Thermodynamic properties of R2Fe14B (R=Dy, Nd) and dysprosium random substitution effect on coercivity in neodymium permanent magnets

Abstract

Neodymium (Nd) magnets (Nd2Fe14B) are key materials for achieving high energy conversion efficiency. The coercive forces (fields) of the magnets are often reinforced by adding dysprosium (Dy), especially at high temperatures. To understand the magnetic properties of Dy-substituted systems (Nd1−xDyx)2Fe14B, it is important to study those of Dy2Fe14B and Nd2Fe14B and analyze the difference in detail from a microscopic viewpoint. Applying a recently developed atomistic model approach, we investigated thermodynamic properties of these magnets.
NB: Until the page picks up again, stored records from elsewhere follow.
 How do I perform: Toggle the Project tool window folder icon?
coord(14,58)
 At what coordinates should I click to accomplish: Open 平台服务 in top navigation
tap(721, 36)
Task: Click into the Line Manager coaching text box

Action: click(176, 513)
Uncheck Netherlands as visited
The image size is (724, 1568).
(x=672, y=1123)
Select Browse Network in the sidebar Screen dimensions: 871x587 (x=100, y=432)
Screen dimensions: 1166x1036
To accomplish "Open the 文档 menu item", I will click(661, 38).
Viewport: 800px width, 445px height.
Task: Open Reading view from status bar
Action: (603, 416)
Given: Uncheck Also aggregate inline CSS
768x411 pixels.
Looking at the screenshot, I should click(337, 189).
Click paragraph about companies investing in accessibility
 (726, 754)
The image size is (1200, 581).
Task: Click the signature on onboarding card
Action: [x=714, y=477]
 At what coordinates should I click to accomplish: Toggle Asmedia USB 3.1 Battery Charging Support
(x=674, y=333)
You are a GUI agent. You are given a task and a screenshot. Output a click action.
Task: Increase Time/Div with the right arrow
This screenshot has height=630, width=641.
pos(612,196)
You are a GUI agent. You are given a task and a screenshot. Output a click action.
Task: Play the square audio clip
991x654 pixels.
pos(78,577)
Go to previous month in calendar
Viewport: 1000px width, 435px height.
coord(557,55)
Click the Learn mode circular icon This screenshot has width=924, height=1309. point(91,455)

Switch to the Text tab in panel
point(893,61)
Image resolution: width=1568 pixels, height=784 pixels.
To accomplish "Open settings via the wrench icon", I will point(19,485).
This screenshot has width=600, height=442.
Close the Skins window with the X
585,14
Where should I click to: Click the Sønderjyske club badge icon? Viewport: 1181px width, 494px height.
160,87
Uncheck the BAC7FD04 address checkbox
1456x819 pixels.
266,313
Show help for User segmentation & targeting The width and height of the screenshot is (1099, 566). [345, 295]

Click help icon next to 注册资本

We studied the temperature and field dependences of the magnetizations, and anisotropy fields and energies. We found that the simulation results captured the characteristic features of the experimentally observed data. We discuss the detail with the magnetization profiles of the component atoms. Furthermore, we investigated the effect of Dy random substitution on the coercivity in two systems: one in contact with vacuum and the other in contact with a grain boundary phase. We found that the threshold fields increased almost linearly with the concentration of Dy atoms in both systems, which was compared to the results of the layer-by-layer substitution effect analyzed in our previous work. We discuss the influence of the arrangement of Dy atoms on coercivity enhancement.